### What to work on
Please copy every line of the material exactly.

——————

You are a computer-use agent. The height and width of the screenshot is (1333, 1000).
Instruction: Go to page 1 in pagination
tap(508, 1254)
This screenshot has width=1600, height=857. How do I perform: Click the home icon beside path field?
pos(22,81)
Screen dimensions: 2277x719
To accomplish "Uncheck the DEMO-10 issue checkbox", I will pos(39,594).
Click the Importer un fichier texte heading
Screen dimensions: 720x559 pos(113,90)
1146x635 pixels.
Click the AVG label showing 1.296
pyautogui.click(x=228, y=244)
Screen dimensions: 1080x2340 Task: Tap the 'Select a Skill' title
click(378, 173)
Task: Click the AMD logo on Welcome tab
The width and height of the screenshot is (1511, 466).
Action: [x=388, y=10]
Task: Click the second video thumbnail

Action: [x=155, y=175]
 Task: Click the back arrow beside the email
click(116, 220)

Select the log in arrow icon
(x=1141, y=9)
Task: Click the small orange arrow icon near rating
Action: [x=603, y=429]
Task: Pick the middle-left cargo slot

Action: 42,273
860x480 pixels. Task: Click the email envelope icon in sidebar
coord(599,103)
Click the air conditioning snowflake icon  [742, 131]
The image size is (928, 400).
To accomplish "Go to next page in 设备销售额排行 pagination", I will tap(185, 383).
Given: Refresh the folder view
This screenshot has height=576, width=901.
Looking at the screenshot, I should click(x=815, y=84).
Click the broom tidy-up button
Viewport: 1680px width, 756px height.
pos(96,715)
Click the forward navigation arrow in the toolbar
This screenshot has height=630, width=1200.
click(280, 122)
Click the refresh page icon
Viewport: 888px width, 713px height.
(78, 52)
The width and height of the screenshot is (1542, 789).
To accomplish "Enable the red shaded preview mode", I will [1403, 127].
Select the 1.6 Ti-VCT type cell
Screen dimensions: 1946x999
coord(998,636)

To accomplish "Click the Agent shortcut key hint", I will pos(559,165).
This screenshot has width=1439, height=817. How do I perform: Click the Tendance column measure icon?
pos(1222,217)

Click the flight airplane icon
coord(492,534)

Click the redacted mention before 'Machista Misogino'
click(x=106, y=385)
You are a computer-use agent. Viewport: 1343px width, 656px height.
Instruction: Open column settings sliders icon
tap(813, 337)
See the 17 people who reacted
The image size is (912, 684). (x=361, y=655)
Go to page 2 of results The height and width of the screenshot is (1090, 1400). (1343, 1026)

——————

### Answer section
You are a computer-use agent. The height and width of the screenshot is (1333, 1000).
Instruction: Go to page 1 in pagination
tap(508, 1254)
This screenshot has width=1600, height=857. How do I perform: Click the home icon beside path field?
pos(22,81)
Screen dimensions: 2277x719
To accomplish "Uncheck the DEMO-10 issue checkbox", I will pos(39,594).
Click the Importer un fichier texte heading
Screen dimensions: 720x559 pos(113,90)
1146x635 pixels.
Click the AVG label showing 1.296
pyautogui.click(x=228, y=244)
Screen dimensions: 1080x2340 Task: Tap the 'Select a Skill' title
click(378, 173)
Task: Click the AMD logo on Welcome tab
The width and height of the screenshot is (1511, 466).
Action: [x=388, y=10]
Task: Click the second video thumbnail

Action: [x=155, y=175]
 Task: Click the back arrow beside the email
click(116, 220)

Select the log in arrow icon
(x=1141, y=9)
Task: Click the small orange arrow icon near rating
Action: [x=603, y=429]
Task: Pick the middle-left cargo slot

Action: 42,273
860x480 pixels. Task: Click the email envelope icon in sidebar
coord(599,103)
Click the air conditioning snowflake icon  [742, 131]
The image size is (928, 400).
To accomplish "Go to next page in 设备销售额排行 pagination", I will tap(185, 383).
Given: Refresh the folder view
This screenshot has height=576, width=901.
Looking at the screenshot, I should click(x=815, y=84).
Click the broom tidy-up button
Viewport: 1680px width, 756px height.
pos(96,715)
Click the forward navigation arrow in the toolbar
This screenshot has height=630, width=1200.
click(280, 122)
Click the refresh page icon
Viewport: 888px width, 713px height.
(78, 52)
The width and height of the screenshot is (1542, 789).
To accomplish "Enable the red shaded preview mode", I will [1403, 127].
Select the 1.6 Ti-VCT type cell
Screen dimensions: 1946x999
coord(998,636)

To accomplish "Click the Agent shortcut key hint", I will pos(559,165).
This screenshot has width=1439, height=817. How do I perform: Click the Tendance column measure icon?
pos(1222,217)

Click the flight airplane icon
coord(492,534)

Click the redacted mention before 'Machista Misogino'
click(x=106, y=385)
You are a computer-use agent. Viewport: 1343px width, 656px height.
Instruction: Open column settings sliders icon
tap(813, 337)
See the 17 people who reacted
The image size is (912, 684). (x=361, y=655)
Go to page 2 of results The height and width of the screenshot is (1090, 1400). (1343, 1026)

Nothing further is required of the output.